If at all you are operating a suicide prevention initiative with Indigenous people, there is a need to ensure that this initiative has been culturally validated or culturally vouched for (by the right people, not any ole Indigenous person will do). Failure to do so places you at risk of contravening the Optional Protocol to the Convention against Torture [iii] (OPCAT), to which Australia is a signatory.
“The Optional Protocol to the Convention against Torture and Other Cruel, Inhuman or Degrading Treatment or Punishment (OPCAT) is an international agreement aimed at preventing torture and cruel, inhuman or degrading treatment or punishment.” (This is where cultural capability, cultural validation and cultural vouching is very, very important.
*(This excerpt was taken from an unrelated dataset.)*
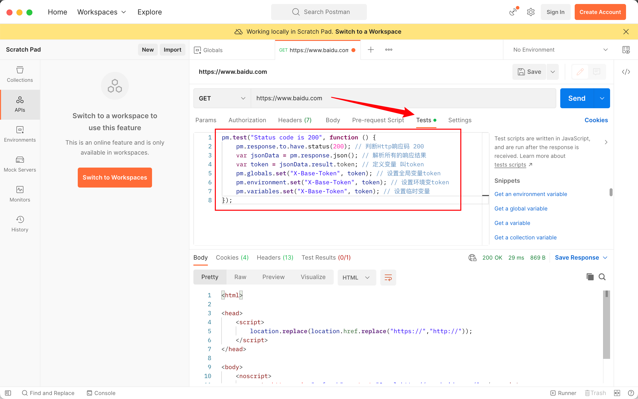Search the response with magnifier icon
The height and width of the screenshot is (399, 638).
point(602,277)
Without these things you risk harming Indigenous people. And if you are receiving Commonwealth funding, where you have to report under a human rights framework, you are not operating under the terms of your contract and misusing the funds you have been given).
As far as suicide prevention campaigning goes, what we don’t see, which confounds me no end, is that there is no anti-racism messaging out there used to combat Indigenous suicide. NOT ONE EXAMPLE. Now why is that? Racism at all levels of its functioning needs addressing that’s (suicide) why. And if that happens, folks are going to have to be accountable and many of those folks will be faced with the cold hard truth that they profit from this racism.
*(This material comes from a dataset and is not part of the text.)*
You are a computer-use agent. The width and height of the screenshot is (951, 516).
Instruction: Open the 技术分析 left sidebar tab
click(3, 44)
Anti-racism messaging can be affective, however needs to be done so with an aim to prevent suicide. Each level however, will require its own specific intervention. But before the shouting of Ben Hur, there is a starting point. And it’s simple. Because if we can have nation wide school wide anti-homophobia campaigns to protect the mental health and wellbeing of the LGBT community[iv], then we can have anti-racism campaigns to protect the mental health and wellbeing of Indigenous Australians.
Because even though there is plenty of evidence that racism is a determinant of health for Indigenous people [v], anti-racism messages in suicide prevention are nil and as reported in The Stringer previously [vi], Racism Kills.
Original posted at The Stringer
– Declaration of impartiality conflict of interest: The author of this article, Dameyon Bonson, is the Founder of Black Rainbow Living Well [vii] (for Indigenous LGBTI Suicide Prevention) and a national committee advisor to the Aboriginal and/or Torres Strait Islander Suicide Prevention Evaluation Project (ATSISPEP).